There are also a couple of other things to prioritise. One is the phenomenon called ‘the leaky pipeline’ for women and for mid-career men as well; where in the middle of your career, usually 10–20 years out, oftentimes people can get lost. They get busy, and there’s less resources for them. So, we are going to double down on the SCAI emerging leader mentorship (ELM) programme and enable more training and leadership skills for people in the mid-career stage. The idea is to get those people re-engaged with the SCAI. Some of them will be ELM alumni, but others will be people who are just doing phenomenal jobs around the world, and we want to encourage them to come on in and get maybe a 2 day course on how to lead large scale trials, how to be chiefs and directors of major institutions, how to get big grants, and other things that move the field forwards and also ensure we don’t lose track of people who need those resources and don’t have them locally.
And then finally, I will say that since I’ve been involved in the cardiogenic shock space, the simplistic five tier definition has blossomed out, and has become more and more complex. Now we have different phenotypes and different perfusion markers, different metabolic states, congestion profiles, and it has become confusing again. When things get confusing, you lose sight of the prize, so I’m trying to bring back the prize, which is that, as I alluded to in the RECOVER III trial above, it is far more important to know where the patient is at 24 hours than it is when you first see them.
As discussed, I’m calling it the ‘door to lactate clearance’, or the DLC. I’m challenging the whole field to focus on the lactate and getting it clear within 24 hours, because if you do that, mortality will be much lower, probably less than 20%. This is similar to the call for door to balloon times of 90 minutes in the heart attack population, which revolutionised that process.

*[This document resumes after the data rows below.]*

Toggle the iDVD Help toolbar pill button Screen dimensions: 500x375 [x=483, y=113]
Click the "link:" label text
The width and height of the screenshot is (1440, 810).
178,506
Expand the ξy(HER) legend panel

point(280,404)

The data is showing that all roads lead to Rome, in that if you can get the lactate down, these patients will do better and survive more. Now, how you do that is going to be up to individual teams, the individual tools, individual medications, or whatever you have, because everybody has different things. You have rural parts of India and you have very fascinatingly complex technological parts of metro areas, but they all should be able to focus on something that they can do to get the lactate down with the resources that they have available. Some places will go straight to surgery, whereas other places will go straight to Impella, and others will do extracorporeal membrane oxygenation. I want to be agnostic to all those things and focus on the prize, which is getting the survival up. At the same time we will have to provide guidance on how to use the DLC, make sure that people don’t find shortcuts that are on balance negative, and aren’t also unnecessarily aggressive; these will all be developed during the next year. So, overall I will be challenging people to focus on cardiogenic shock as an important final frontier in cardiology. And SCAI will have several educational initiatives and publications in this space over the year.
Any final comments?
Just like SCAI embraced me, I think that sometimes as organisations get bigger, they may seem impenetrable in a way, but I would tell people to contact me, or anyone they know working at SCAI, and tell them what they’re passionate about, and how they can contribute to the organisation. SCAI will always find a role for people who are interested, and who are team players.